About this task
Return verbatim the lines of the listing below, starting with the line that contains "Describe the element" and going on through the line that contains "page-title: PEDIR UN VIAJE is", both included. Leave the pictures out.
Exercise material START
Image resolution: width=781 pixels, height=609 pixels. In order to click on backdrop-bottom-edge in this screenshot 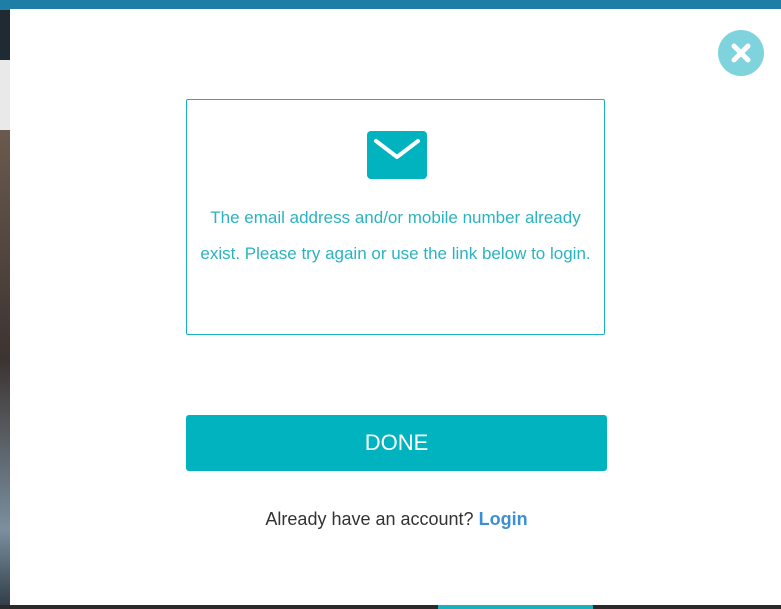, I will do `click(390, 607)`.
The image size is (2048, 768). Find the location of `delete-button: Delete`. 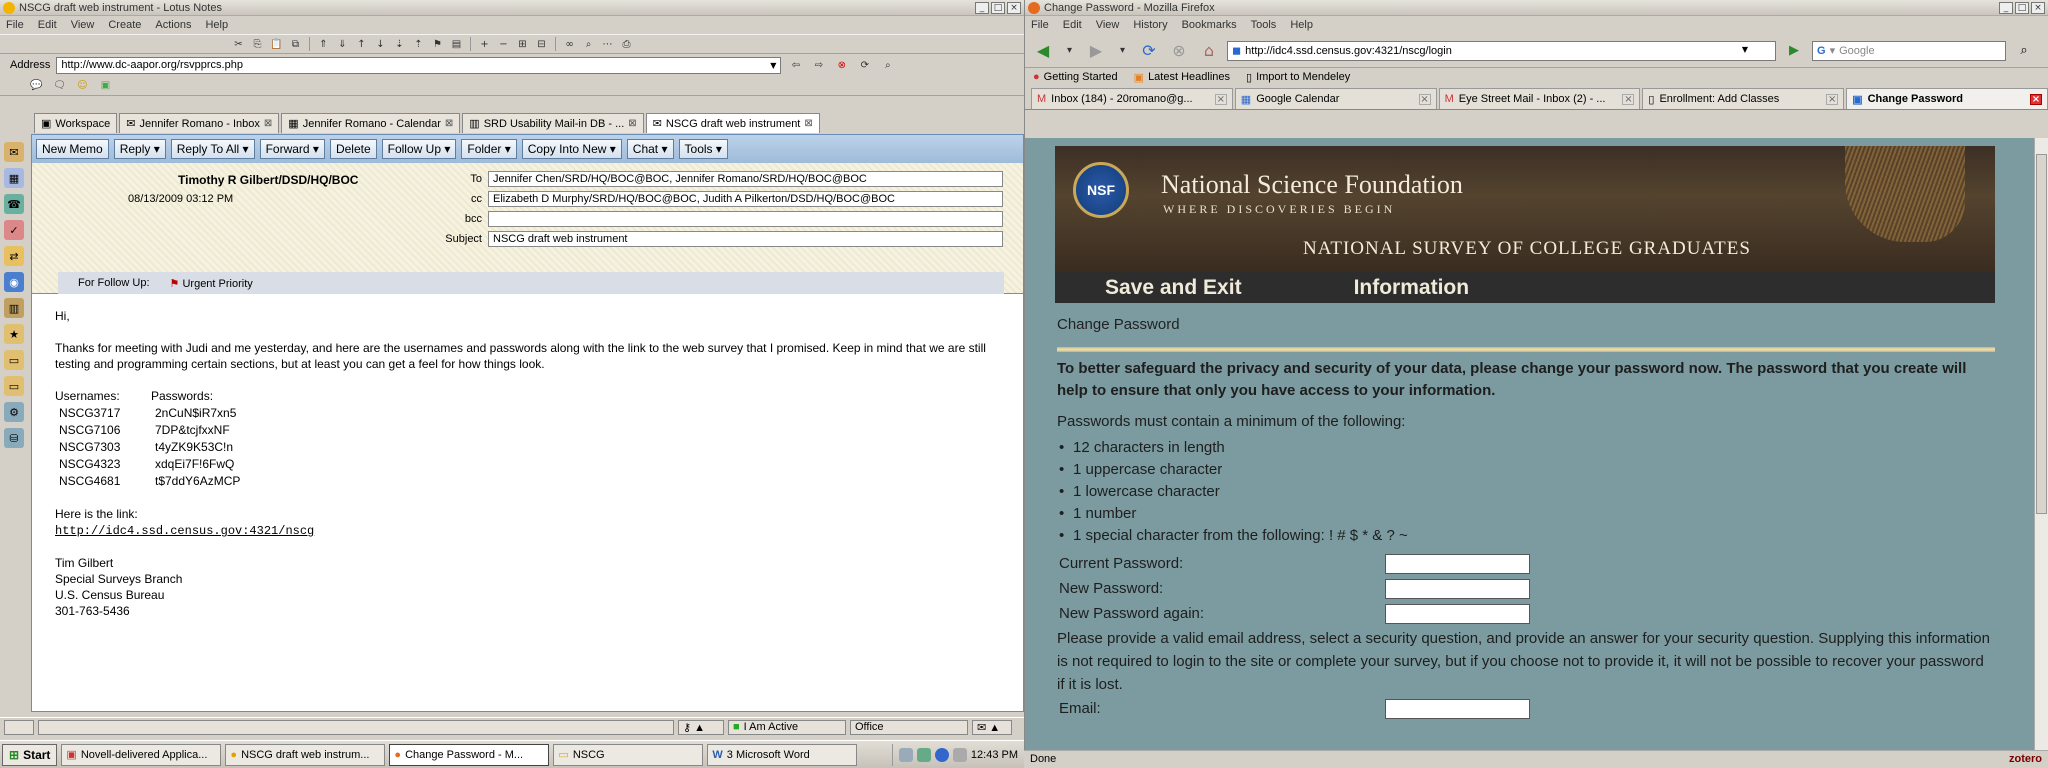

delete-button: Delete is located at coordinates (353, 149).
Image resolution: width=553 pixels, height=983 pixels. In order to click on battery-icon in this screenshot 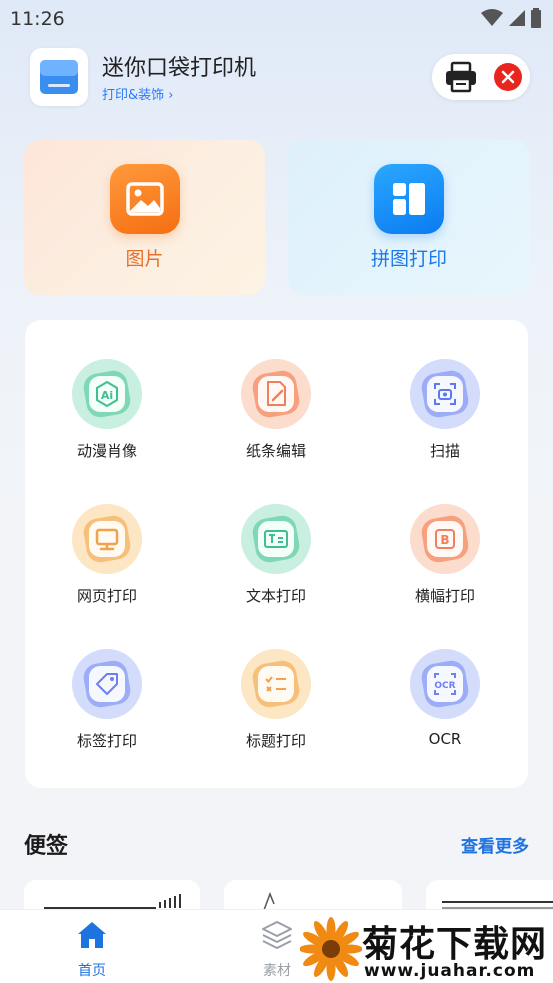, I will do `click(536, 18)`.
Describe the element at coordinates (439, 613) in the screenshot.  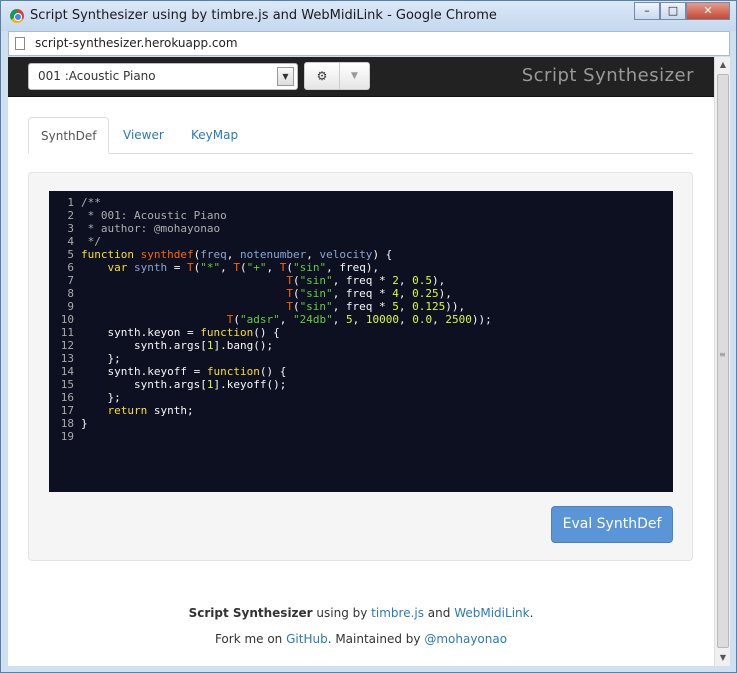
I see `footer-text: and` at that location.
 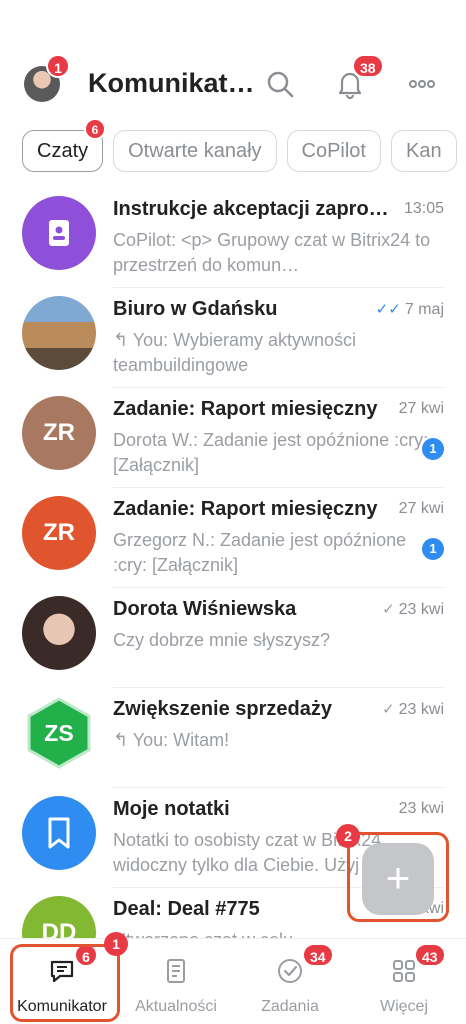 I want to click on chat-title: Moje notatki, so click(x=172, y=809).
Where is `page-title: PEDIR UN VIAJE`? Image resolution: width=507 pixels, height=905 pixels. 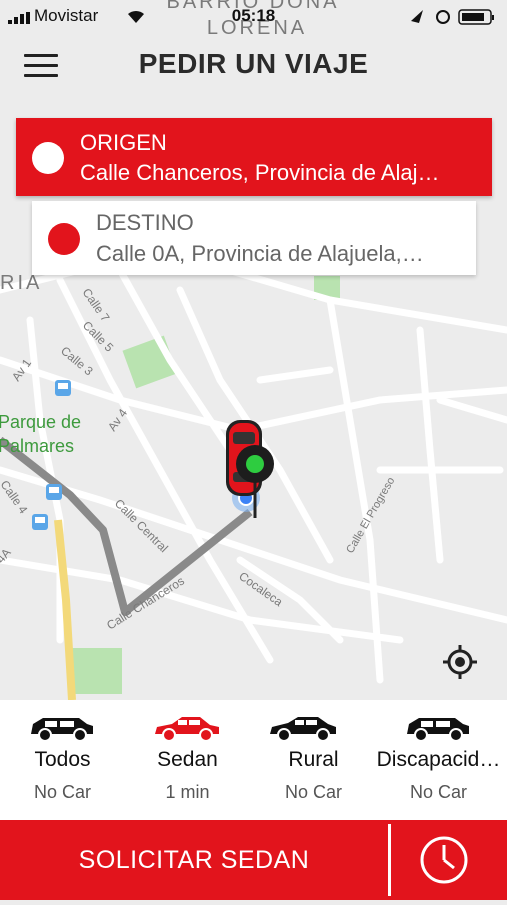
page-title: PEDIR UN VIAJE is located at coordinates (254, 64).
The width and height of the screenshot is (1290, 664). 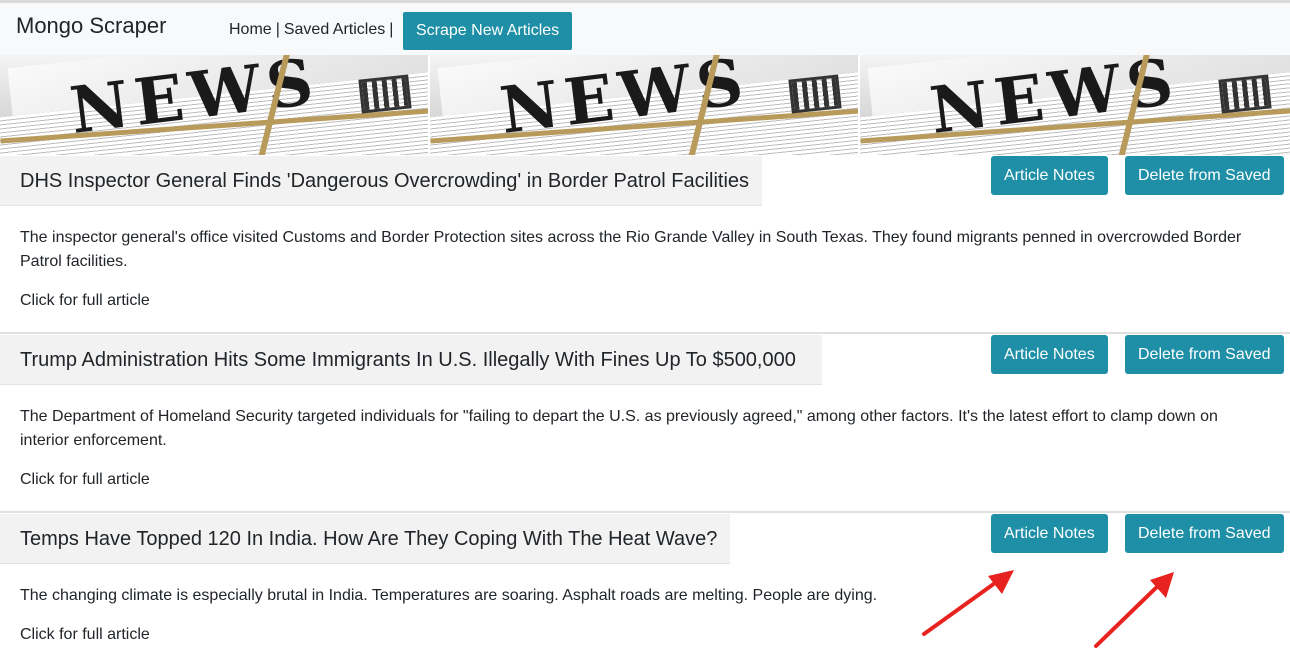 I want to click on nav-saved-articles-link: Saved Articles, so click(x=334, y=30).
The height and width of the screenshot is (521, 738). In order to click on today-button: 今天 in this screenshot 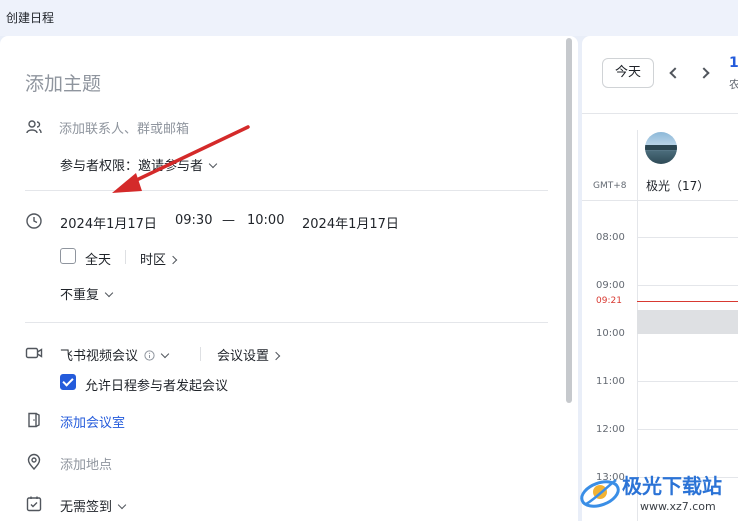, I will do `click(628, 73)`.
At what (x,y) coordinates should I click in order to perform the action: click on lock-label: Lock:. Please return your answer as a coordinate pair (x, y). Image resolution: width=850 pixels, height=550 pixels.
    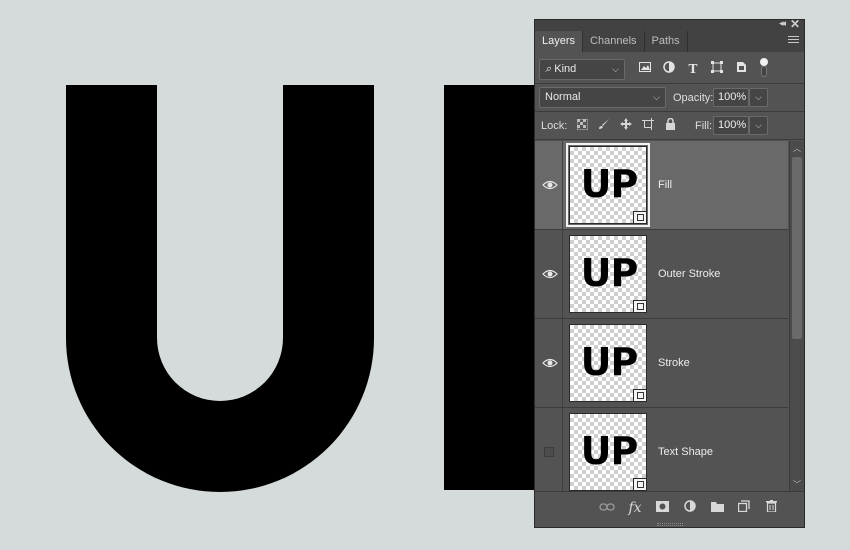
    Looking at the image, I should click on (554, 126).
Exercise material END
Exercise output
Describe the element at coordinates (439, 613) in the screenshot.  
I see `footer-text: and` at that location.
  I want to click on chat-title: Moje notatki, so click(x=172, y=809).
Where is `page-title: PEDIR UN VIAJE`? Image resolution: width=507 pixels, height=905 pixels. 
page-title: PEDIR UN VIAJE is located at coordinates (254, 64).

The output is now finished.